The Roommates is just a dumb drive-in movie that likely never broke through the audience wall of bored young men. But the film’s vision, however unintentional it was, is perhaps the most uncannily precise depiction of the liberal ideal as it is executed. It is political aims descended into aesthetic correction, created and perfected only by those with the time available to do it. More bluntly, liberalism is an inside joke. To answer it by simply trying to frame a better, more inclusive inside joke would be to miss the broader point.

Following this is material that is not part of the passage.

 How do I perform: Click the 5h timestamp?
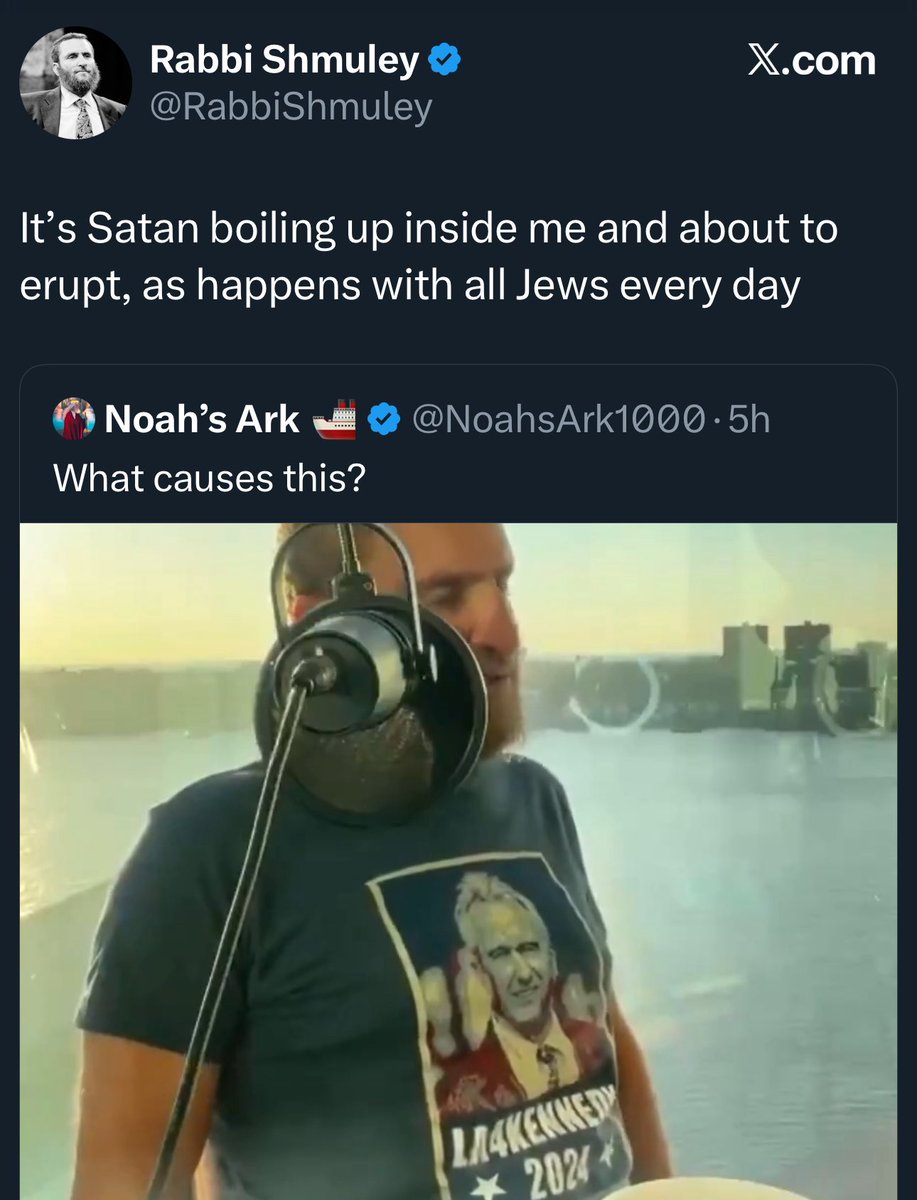tap(750, 421)
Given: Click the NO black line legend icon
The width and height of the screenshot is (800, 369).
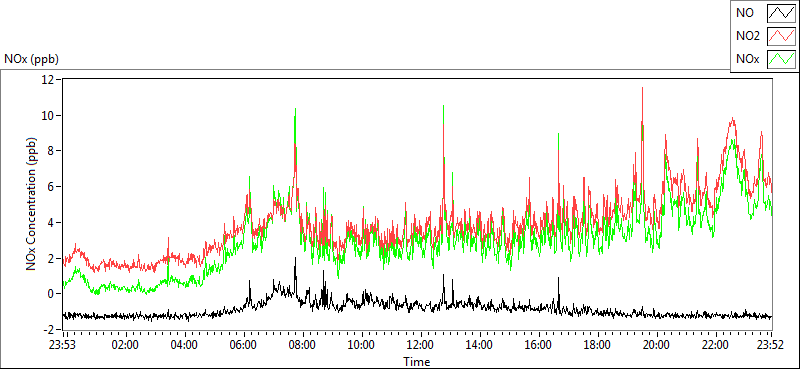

The liberal revolutions were bold and brazen claims on human conduct. A true revolution against their stagnation must be equal in their boldness, going back to the root of what is most meaningful in being a social person. “As regards sexual morality,” Br. Urban Hannon (née Michael) writes, “we have reached a point at which it is no longer sufficient for us to criticize modernity’s poor answers. Like our Lord in the gospel narratives, we must also correct its terribly impoverished questions.” Hannon’s proposal, though in agreement with the Foucaultian idea of sexual orientation as a “social construct,” makes a sharp turn away from the “postmodern nihilistic libertinism” so far engendered. “[W]e proponents of Christian chastity should see the impending doom of the gay–straight divide not as a tragedy, but as an opportunity.”

Whether or not the Virtuous Revolution can be carried out along those lines depends on a lot of factors. A resurgence of radical Catholic orthodoxy over America’s predominant Protestantism and secularism, its non-Christian faiths, let alone regular Catholic orthodoxy, for instance, seems unlikely. But if nothing else the framework has been laid down for other proposals, similarly bold and substantial. Indeed, let us raze the drive-ins—what few are left standing anyway—and usher in new cross-country forums, where people do nothing but talk over the most pressing stakes and lay forth their most ironclad principles. What a far better option to while away a weekend.

*I credit Matthew Schmitz for inspiring the formulation for my own purposes.